Hospital plans, like all medical aids, do cover pre-existing conditions, but you may face a waiting period before those benefits kick in. There will be a 12-month condition-specific waiting period, which means the hospital plan will not pay for treatment related to that condition during the first year of membership. This applies whether it’s diabetes, hypertension, past surgeries, or pregnancy (if already pregnant when joining). After 3 months, you’ll be covered for Prescribed Minimum Benefits (PMBs) and emergencies as long as you follow scheme rules. Always disclose your full medical history when applying.

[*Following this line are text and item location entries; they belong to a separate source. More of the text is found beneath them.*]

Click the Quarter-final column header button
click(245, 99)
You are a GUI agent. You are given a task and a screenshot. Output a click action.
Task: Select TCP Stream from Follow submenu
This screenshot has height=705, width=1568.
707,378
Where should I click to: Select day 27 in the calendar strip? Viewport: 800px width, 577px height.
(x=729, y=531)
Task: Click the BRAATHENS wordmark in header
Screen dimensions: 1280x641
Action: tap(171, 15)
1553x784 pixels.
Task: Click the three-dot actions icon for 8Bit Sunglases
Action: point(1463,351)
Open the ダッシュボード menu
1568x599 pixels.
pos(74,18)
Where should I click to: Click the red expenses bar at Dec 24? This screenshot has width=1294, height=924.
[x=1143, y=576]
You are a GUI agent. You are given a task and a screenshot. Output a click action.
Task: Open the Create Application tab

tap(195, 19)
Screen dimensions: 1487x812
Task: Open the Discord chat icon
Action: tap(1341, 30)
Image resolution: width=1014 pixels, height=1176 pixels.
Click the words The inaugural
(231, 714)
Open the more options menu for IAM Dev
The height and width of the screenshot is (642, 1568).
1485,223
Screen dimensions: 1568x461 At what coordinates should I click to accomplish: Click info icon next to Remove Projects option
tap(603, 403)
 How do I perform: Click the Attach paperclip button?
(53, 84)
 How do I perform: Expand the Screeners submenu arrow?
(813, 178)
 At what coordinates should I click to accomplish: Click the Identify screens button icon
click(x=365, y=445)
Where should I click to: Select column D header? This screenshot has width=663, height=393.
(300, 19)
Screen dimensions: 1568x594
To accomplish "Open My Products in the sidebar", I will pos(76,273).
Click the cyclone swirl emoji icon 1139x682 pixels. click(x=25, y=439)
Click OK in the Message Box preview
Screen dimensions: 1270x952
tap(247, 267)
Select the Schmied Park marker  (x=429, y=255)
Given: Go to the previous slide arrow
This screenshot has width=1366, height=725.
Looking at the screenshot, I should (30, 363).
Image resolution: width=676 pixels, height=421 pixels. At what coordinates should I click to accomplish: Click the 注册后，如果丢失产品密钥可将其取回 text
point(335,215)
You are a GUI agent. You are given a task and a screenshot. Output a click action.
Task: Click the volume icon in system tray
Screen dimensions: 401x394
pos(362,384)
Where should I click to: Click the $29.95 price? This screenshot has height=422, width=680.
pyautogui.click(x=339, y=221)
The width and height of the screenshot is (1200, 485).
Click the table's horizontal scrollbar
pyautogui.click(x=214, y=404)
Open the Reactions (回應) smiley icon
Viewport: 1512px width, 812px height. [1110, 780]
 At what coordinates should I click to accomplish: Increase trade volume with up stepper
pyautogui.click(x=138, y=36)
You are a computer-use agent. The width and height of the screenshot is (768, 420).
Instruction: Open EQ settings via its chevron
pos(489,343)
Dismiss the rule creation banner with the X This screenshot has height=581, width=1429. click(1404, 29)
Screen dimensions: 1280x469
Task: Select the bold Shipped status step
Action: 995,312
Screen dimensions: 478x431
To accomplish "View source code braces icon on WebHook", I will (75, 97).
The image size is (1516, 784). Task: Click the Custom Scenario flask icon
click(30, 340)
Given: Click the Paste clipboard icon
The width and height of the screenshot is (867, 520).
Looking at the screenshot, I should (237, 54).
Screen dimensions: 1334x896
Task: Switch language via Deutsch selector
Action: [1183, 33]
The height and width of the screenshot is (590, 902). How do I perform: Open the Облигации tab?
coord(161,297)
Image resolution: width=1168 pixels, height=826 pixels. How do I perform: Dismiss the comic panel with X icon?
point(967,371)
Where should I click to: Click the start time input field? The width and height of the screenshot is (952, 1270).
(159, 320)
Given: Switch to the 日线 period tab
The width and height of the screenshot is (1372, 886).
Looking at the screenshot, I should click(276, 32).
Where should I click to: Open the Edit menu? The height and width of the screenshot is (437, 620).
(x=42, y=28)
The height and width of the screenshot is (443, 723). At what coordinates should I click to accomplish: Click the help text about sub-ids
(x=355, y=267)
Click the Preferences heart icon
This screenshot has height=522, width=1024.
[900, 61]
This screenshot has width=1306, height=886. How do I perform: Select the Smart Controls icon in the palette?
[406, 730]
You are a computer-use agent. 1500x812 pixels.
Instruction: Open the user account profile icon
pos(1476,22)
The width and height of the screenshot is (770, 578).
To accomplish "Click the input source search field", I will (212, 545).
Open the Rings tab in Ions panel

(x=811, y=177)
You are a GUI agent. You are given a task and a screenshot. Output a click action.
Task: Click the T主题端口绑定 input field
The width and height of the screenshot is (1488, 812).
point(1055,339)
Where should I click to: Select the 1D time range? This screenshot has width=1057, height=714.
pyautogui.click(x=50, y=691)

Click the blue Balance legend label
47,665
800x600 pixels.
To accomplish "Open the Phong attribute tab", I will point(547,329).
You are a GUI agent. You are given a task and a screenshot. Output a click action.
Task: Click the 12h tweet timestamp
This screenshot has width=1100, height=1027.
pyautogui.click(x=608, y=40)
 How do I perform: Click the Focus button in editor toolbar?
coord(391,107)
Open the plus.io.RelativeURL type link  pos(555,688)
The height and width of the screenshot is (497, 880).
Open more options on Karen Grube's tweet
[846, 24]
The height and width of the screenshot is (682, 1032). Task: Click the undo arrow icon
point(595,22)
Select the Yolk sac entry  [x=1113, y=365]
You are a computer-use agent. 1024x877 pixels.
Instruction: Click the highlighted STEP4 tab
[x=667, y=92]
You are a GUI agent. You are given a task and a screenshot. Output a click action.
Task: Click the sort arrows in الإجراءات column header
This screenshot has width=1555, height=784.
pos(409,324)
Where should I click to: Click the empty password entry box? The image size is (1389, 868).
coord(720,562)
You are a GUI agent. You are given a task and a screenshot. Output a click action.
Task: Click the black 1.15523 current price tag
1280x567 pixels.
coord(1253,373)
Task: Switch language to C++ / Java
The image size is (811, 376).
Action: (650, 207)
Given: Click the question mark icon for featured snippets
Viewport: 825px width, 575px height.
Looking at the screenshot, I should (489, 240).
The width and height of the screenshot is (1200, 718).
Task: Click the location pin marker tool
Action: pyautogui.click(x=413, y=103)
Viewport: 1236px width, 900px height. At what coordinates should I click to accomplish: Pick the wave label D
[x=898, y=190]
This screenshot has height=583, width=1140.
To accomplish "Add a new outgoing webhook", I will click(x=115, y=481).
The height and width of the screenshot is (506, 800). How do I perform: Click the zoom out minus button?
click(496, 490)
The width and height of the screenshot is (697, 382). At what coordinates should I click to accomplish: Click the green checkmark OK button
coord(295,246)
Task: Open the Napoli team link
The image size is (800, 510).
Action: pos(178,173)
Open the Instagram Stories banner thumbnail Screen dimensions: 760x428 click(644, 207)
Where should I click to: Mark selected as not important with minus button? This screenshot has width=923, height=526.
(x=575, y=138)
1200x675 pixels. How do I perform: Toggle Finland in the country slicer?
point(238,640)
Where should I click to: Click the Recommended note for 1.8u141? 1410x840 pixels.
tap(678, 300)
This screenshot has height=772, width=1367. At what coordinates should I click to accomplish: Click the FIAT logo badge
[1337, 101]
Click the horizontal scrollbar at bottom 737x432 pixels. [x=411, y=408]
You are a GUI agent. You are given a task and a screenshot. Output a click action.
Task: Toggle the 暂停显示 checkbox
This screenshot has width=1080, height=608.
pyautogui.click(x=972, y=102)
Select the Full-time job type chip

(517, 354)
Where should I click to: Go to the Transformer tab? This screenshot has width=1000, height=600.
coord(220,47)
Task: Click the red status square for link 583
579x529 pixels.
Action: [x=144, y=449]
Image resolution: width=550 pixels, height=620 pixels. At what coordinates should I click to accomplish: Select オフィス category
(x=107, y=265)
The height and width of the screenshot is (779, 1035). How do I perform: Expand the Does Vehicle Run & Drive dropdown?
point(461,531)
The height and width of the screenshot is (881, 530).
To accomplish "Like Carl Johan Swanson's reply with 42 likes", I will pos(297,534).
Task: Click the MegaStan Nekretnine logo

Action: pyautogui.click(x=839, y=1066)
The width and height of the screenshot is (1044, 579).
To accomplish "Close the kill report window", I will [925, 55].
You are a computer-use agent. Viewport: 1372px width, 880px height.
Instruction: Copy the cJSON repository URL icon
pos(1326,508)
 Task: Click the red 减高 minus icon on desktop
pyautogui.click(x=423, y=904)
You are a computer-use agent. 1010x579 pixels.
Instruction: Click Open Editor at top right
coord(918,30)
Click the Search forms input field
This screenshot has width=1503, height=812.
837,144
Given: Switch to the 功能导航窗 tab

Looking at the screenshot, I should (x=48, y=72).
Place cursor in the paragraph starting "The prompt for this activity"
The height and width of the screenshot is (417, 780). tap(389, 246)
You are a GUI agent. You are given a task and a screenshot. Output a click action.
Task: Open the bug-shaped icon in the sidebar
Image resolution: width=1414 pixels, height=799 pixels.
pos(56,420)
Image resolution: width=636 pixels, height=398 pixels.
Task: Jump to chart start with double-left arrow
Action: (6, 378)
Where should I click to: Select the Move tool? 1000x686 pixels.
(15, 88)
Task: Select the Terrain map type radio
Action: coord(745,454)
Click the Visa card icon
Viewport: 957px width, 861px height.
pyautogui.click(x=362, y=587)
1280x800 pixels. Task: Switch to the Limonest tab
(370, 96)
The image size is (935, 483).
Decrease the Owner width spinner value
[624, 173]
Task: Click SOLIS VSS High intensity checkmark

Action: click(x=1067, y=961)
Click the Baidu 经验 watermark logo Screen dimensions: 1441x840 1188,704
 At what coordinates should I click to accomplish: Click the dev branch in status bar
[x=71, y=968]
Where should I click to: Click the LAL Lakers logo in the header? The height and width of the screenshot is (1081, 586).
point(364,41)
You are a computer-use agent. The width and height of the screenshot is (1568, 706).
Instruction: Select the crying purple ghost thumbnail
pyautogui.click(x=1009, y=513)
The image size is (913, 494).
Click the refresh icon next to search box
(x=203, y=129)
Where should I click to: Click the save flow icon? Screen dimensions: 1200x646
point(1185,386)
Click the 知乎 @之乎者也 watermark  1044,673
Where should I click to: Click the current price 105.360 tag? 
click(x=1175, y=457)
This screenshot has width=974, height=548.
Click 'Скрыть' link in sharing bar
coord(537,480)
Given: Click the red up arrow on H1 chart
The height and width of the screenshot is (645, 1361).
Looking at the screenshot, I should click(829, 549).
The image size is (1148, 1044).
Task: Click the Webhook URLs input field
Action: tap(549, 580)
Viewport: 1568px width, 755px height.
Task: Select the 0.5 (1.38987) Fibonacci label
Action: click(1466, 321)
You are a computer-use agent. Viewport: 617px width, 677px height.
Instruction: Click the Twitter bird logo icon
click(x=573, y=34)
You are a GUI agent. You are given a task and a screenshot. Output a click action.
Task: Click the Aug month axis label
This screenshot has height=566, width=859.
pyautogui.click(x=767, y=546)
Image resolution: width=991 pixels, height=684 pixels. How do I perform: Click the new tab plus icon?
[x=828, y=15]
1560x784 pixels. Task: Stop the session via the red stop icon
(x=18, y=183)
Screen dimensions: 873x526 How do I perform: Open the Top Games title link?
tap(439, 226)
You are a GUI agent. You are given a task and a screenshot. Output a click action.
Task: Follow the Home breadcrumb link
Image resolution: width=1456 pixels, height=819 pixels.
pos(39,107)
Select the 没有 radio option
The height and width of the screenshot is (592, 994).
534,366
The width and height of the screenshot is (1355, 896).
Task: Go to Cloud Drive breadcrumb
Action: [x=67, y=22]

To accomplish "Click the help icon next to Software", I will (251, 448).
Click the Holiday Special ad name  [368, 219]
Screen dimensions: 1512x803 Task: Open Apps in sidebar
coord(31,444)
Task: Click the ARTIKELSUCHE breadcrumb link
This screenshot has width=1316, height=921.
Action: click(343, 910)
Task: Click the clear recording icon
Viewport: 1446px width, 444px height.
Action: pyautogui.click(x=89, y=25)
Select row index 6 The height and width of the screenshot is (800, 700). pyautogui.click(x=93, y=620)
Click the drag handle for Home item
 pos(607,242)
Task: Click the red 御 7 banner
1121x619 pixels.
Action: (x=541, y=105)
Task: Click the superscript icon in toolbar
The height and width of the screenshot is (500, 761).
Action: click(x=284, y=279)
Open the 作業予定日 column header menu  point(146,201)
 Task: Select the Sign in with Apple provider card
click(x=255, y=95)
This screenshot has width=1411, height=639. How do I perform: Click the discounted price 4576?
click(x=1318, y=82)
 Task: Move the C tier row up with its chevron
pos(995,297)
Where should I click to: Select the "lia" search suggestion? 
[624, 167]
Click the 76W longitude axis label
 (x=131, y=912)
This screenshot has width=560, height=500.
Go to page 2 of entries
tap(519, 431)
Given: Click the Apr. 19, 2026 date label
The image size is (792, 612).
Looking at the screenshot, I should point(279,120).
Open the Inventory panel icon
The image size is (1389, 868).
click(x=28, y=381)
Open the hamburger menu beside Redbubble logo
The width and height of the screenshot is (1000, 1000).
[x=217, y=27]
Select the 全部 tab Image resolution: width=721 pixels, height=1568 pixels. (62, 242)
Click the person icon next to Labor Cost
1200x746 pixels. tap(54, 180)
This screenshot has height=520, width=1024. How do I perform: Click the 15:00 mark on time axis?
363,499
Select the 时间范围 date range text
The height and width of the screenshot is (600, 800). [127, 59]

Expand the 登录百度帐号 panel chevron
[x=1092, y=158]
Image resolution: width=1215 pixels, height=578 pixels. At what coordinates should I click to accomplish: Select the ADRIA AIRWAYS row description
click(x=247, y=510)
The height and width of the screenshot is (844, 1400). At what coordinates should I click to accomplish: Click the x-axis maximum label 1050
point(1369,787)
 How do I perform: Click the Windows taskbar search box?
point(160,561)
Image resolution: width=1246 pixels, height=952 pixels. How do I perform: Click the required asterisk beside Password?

Yes, all registered medical aid hospital plans are legally required to cover the 26 Chronic Disease List (CDL) conditions under Prescribed Minimum Benefits (PMBs). This includes cover for approved chronic medication, as well as certain out-of-hospital services like GP or specialist consultations and routine diagnostic tests related to the condition. However, this cover follows a defined treatment plan, and you must use the scheme’s designated service providers (DSPs) to avoid co-payments. If you have a chronic condition outside the CDL list, or need additional treatment not covered under the PMB protocols, a hospital plan won’t fund it.
More affordable hospital plans often have a network of preferred hospitals and specialists. Choosing healthcare providers outside of this network might result in additional out-of-pocket expenses called co-payments. It’s advisable to check the list of approved hospitals and specialists within your plan’s network. It’s also advisable to add gap cover to your hospital plan to help cover any payment shortfalls for in-hospital specialist treatment.
Hospital plans for pensioners should prioritise a wide hospital network, manageable co-payments, and good chronic support (even if day-to-day is separate). Check age-rated premiums and whether your current doctors work at the network hospitals.
The best hospital plan in South Africa is the one that matches your hospital network, specialist rates, chronic needs, age, and budget. Compare network hospitals, co-payments, benefit limits, and any add-on day-to-day options before you choose.